Un accord de cessez-le-feu inattendu
Les États-Unis et l'Iran ont convenu d'un cessez-le-feu temporaire, suspendant les hostilités directes qui menaçaient de dégénérer en conflit régional. Selon des sources diplomatiques proches des négociations, cet accord intervient après des semaines de tensions croissantes, notamment autour du programme nucléaire iranien et des frappes de drones.
L'annonce a été faite par le secrétaire d'État américain, Antony Blinken, lors d'une conférence de presse à Washington. « Nous avons convenu d'une pause dans les hostilités pour permettre des discussions plus approfondies », a-t-il déclaré. De son côté, le ministre iranien des Affaires étrangères, Hossein Amir-Abdollahian, a confirmé l'accord, précisant qu'il s'agissait d'une « mesure de confiance ».
Des détails encore flous
Les termes précis du cessez-le-feu n'ont pas été divulgués, mais il inclurait la suspension des frappes aériennes et des attaques de drones dans la région. Selon des responsables américains, l'accord couvre également la protection des navires de commerce dans le golfe Persique, une zone de friction majeure.
Cette trêve intervient après que l'Iran a accusé les États-Unis d'avoir mené des frappes contre des positions iraniennes en Syrie, tandis que Washington a imputé à Téhéran des attaques contre des pétroliers.
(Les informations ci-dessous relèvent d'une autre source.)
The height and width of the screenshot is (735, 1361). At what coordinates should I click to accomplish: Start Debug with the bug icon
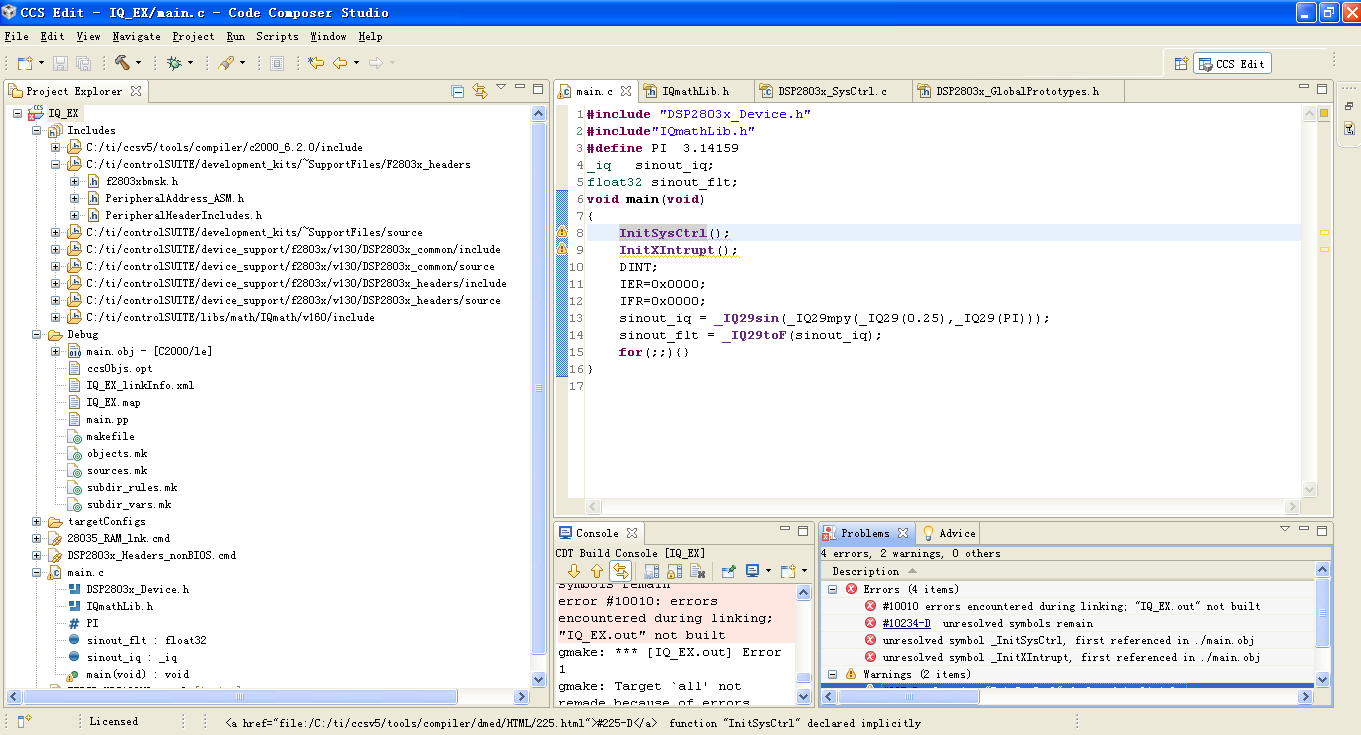(x=175, y=63)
Les deux parties ont nié toute escalade délibérée.
Un impact régional significatif
Le cessez-le-feu a été salué par plusieurs pays de la région, notamment l'Arabie saoudite et les Émirats arabes unis, qui craignaient une guerre ouverte. L'ONU a également exprimé son soulagement, appelant à une prolongation de la trêve.
Cependant, des experts mettent en garde contre un optimisme excessif. « Il s'agit d'une pause tactique, pas d'une résolution des différends fondamentaux », a commenté Ali Vaez, analyste pour l'International Crisis Group. Les négociations sur le nucléaire iranien restent au point mort, et les deux camps continuent de se méfier l'un de l'autre.
Des chiffres clés
Selon les données du Pentagone, les tensions récentes ont entraîné une augmentation de 40 % des incidents en mer Rouge et dans le golfe Persique au cours des six derniers mois. Par ailleurs, l'Iran a enrichi de l'uranium à 60 %, se rapprochant dangereusement du seuil nécessaire pour une arme nucléaire.